### [Your tasks]
(a) In the Nudge-Server page, what minimum macOS version is listed as a requirement?
(b) Please retype the part of the Nudge-Server page that opens with the words containing "This MCP server" and closes with "comprehensive overview of the application state.".
(c) List the names of the tools that the Nudge-Server page says the server exposes.

### [Excerpted passage]
BEGIN
Nudge-Server

haarshitgarg/Nudge-Server

3.3

If you are the rightful owner of Nudge-Server and would like to certify it and/or have it hosted online, please leave a comment on the right or send an email to henry@mcphub.com.

Nudge Navigation Server is a Swift-based Model Context Protocol (MCP) server designed for macOS UI automation and application interaction through accessibility APIs.

Tools
  1. get_ui_elements

    Retrieves UI elements for an application in a tree structure with limited depth.

  2. click_element_by_id

    Clicks a UI element by its ID using direct AXUIElement reference.

  3. update_ui_element_tree

    Updates and returns the UI element tree for a specific element by its ID.

Nudge Navigation Server & Library

A Swift-based toolkit for macOS UI automation that provides both:

  1. MCP Server - Model Context Protocol server for AI agents
  2. Swift Library - Direct library for embedding in your applications

Enables interaction with macOS applications through accessibility APIs using a sophisticated element-based approach with UI tree management.

Requirements

  • Swift 6.1 or later
  • macOS 14.0 or later
  • Accessibility permissions - The server requires accessibility permissions to interact with applications

Tools Provided

This MCP server exposes the following tools:

1. get_ui_elements

Retrieves UI elements for an application in a tree structure with limited depth (2-3 levels). Automatically opens the application if not running, brings it to focus, and provides a comprehensive overview of the application state.

Parameters:

  • bundle_identifier (string, required): Bundle identifier of the application (e.g., "com.apple.safari" for Safari, "com.apple.TextEdit" for TextEdit)

Returns: JSON tree structure with UI elements containing:

  • element_id: Unique identifier for the element
  • description: Human-readable description of the element
  • children: Array of child elements

Use case: Get an overview of the application state. If you need more details about specific elements, use update_ui_element_tree.
END
### [Stored data]
BEGIN
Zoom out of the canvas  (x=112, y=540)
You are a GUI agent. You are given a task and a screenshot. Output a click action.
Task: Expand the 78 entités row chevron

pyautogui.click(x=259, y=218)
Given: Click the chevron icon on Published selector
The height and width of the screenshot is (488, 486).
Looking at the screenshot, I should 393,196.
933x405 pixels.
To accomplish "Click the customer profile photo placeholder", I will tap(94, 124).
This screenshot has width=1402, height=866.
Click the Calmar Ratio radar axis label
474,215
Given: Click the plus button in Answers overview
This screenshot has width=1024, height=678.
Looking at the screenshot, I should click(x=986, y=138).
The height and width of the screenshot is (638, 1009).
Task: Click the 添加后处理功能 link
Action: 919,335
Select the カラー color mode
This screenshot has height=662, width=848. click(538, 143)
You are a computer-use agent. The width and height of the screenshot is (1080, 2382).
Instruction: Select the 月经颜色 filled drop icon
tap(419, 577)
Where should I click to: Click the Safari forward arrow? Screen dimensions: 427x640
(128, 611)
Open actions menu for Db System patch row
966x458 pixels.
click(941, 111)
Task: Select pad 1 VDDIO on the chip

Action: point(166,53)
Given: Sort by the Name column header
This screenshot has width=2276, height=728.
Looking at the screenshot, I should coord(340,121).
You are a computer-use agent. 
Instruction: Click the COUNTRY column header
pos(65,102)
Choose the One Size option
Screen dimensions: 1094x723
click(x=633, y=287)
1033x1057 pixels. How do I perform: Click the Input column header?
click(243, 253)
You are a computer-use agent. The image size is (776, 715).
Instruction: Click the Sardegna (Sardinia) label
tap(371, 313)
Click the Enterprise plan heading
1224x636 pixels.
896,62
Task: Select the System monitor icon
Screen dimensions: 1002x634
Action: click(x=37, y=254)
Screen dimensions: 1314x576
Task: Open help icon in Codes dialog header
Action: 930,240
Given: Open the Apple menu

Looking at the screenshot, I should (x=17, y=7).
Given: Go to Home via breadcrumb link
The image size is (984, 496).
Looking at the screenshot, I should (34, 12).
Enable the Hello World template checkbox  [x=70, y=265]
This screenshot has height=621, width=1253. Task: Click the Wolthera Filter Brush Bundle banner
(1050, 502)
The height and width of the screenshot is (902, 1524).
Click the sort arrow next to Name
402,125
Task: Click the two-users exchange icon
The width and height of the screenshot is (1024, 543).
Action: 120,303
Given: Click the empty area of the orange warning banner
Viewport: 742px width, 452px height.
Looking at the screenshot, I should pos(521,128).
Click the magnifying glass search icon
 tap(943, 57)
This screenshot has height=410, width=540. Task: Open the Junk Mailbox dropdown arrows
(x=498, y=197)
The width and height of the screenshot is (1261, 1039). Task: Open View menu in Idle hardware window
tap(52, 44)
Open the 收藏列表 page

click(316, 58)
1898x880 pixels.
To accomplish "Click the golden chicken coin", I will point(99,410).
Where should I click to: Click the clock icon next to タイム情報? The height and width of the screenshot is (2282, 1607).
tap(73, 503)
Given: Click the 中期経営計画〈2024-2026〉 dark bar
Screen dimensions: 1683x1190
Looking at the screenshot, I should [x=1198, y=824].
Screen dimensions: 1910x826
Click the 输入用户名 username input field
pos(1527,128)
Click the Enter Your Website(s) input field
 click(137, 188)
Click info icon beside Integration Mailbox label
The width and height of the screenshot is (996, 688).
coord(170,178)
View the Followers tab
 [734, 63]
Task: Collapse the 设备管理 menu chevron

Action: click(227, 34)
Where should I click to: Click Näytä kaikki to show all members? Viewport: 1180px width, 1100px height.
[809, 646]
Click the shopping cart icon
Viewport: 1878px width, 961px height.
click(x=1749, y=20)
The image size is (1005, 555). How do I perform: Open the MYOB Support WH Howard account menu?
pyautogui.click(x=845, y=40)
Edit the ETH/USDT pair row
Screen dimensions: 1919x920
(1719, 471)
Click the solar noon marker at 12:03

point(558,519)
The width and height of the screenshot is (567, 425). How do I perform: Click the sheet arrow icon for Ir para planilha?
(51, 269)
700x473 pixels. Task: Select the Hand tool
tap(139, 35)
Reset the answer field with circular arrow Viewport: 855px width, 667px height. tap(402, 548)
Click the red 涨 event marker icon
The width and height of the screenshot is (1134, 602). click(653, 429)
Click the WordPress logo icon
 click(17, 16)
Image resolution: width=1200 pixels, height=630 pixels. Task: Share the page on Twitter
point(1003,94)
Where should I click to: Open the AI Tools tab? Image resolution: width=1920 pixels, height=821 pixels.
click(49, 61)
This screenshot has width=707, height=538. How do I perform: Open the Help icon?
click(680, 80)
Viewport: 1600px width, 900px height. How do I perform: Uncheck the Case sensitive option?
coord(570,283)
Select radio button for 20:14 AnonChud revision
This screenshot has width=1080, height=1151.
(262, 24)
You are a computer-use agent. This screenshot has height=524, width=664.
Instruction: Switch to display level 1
END
### [Solutions in order]
(a) macOS 14.0 or later.

(b)
This MCP server exposes the following tools:

1. get_ui_elements

Retrieves UI elements for an application in a tree structure with limited depth (2-3 levels). Automatically opens the application if not running, brings it to focus, and provides a comprehensive overview of the application state.

(c) get_ui_elements, click_element_by_id, update_ui_element_tree